Iran Drone Strike on Abu Dhabi's Shah Ultra-Sour Gas Field Ignites Operations Suspension; ~5% of World Granulated Sulphur Output Offline
Abu Dhabi, 16 March 2026
Key points
- Iranian drone strike on 16 March ignited the Shah ultra-sour gas field operated by ADNOC and Occidental Petroleum in Abu Dhabi, suspending operations at the world's only single facility processing more than one billion cubic feet per day of ultra-sour gas
- Shah supplies approximately 20% of UAE gas supply and approximately 5% of world granulated sulphur output (~4.2 million tonnes per year); shutdown compounds existing Gulf disruptions (Qatar's Ras Laffan, Kuwait force majeure, Ras Tanura offline)

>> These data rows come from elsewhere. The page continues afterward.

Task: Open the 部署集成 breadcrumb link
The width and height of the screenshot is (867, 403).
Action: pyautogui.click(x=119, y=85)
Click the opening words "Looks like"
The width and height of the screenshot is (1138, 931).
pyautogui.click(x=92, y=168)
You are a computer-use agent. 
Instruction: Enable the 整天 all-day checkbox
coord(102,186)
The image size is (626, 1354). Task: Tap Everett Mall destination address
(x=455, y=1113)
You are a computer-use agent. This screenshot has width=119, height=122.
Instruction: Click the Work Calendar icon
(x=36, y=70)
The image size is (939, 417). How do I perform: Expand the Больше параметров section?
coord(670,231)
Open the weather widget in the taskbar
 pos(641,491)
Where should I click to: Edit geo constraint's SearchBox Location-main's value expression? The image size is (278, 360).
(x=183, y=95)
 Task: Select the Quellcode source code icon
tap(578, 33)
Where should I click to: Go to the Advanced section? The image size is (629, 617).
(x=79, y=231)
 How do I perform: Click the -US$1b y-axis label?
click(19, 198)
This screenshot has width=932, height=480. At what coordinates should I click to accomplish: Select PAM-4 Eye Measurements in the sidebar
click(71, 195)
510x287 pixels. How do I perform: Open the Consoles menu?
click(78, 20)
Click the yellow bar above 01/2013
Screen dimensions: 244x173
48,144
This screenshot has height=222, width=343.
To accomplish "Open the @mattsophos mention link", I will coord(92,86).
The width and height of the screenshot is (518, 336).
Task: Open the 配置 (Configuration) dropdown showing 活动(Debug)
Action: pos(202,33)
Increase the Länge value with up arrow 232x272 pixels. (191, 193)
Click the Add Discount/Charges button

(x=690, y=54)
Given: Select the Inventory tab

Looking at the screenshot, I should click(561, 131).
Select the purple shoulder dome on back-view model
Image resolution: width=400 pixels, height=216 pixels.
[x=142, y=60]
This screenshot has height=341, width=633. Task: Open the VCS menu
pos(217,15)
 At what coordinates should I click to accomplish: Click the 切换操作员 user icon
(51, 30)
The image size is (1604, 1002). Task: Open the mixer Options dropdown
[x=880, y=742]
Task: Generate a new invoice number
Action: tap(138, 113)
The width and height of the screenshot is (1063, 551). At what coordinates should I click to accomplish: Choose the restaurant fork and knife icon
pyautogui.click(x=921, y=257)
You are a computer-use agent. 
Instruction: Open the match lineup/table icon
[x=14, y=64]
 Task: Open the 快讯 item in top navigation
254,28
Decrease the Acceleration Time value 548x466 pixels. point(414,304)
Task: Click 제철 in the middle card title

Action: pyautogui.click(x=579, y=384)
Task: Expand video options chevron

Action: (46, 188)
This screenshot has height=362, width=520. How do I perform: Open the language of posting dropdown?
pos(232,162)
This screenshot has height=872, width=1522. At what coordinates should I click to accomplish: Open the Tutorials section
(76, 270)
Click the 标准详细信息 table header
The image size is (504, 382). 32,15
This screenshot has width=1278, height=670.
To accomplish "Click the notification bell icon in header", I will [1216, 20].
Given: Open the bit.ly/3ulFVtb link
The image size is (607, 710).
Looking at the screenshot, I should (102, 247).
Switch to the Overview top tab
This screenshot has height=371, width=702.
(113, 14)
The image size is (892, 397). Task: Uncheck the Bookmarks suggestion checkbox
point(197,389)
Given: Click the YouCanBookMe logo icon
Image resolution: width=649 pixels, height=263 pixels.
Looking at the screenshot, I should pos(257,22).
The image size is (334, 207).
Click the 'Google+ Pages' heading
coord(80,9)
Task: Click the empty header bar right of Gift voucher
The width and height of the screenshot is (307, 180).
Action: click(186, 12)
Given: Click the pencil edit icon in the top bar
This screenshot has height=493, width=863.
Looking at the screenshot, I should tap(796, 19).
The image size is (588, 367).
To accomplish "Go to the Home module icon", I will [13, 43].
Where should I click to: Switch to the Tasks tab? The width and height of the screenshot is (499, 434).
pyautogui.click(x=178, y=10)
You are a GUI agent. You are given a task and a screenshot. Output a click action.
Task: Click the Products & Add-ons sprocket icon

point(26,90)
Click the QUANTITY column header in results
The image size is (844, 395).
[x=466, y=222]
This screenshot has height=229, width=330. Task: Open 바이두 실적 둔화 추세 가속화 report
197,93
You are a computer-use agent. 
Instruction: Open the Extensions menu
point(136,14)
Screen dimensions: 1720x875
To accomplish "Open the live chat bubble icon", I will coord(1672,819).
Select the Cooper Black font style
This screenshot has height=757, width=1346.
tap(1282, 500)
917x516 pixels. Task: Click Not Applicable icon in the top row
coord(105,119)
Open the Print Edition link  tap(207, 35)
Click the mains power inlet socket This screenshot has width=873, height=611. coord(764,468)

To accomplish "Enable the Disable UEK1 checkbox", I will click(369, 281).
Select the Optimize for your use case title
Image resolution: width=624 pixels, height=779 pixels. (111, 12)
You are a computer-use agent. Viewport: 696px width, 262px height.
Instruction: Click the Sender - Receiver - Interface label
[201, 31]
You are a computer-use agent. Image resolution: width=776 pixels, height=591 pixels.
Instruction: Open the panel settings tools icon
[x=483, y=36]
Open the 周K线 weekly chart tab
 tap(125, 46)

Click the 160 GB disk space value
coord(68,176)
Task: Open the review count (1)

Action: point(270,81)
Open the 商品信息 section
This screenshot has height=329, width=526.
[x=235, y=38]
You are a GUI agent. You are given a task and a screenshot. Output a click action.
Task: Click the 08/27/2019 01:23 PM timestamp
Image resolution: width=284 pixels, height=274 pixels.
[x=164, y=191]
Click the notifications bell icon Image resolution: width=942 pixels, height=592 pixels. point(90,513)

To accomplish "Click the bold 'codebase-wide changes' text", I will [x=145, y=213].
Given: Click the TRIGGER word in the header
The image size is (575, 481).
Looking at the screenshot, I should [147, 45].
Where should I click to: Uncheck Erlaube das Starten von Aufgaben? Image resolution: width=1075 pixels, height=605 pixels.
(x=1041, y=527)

- Sulphur feeds phosphate fertiliser production — Morocco's OCP requires ~3.7 million tonnes per year — and transmits through food commodity prices and CPI; pre-attack Oxford Economics raised the Q2 fertiliser forecast by 20%
An Iranian drone strike on 16 March ignited Abu Dhabi's Shah ultra-sour gas field — operated by ADNOC and Occidental Petroleum, processing more than one billion cubic feet per day, and producing approximately 5% of the world's granulated sulphur output — suspending operations at the world's only single facility of its kind and adding upstream price pressure to a phosphate-fertiliser supply chain already running at a 40% premium.
The Shah field is the world's largest single processor of ultra-sour gas and supplies approximately 20% of the United Arab Emirates' gas balance. At ~4.2 million tonnes per year of granulated sulphur output it accounts for approximately 5% of world supply. Operations were suspended pending damage assessment; no injuries were reported. The shutdown compounds existing Gulf-region supply disruptions including Qatar's Ras Laffan, Kuwait's force majeure declarations and the Ras Tanura outage.
Sulphur feeds phosphate-fertiliser production. Morocco's OCP — the world's largest phosphate producer — requires roughly 3.7 million tonnes of sulphur annually. With Shah offline, the supply-demand balance tightens at the upstream node of the food commodity chain; fertiliser prices were already up 40% pre-attack, with urea climbing. Oxford Economics had raised its Q2 fertiliser forecast by 20% before the strike; the post-strike trajectory compounds.
The structural reading is that the Shah strike changes the problem European capitals had brought to the same week's Foreign Affairs Council agenda. A Hormuz corridor deal restores shipping; it does not restore production. Sulphur-to-phosphate-to-food-CPI is the transmission chain that converts a discrete kinetic event into a structural macro variable — the price of the Iran war reaching European household balance sheets through the fertiliser layer rather than the oil layer. A trajectory first surfaced in Signal No. 18.
Sources: ADNOC, Occidental Petroleum, UAE Ministry of Energy and Infrastructure, Bloomberg, World Oil.
First reported in Signal No. 18, 17 March 2026.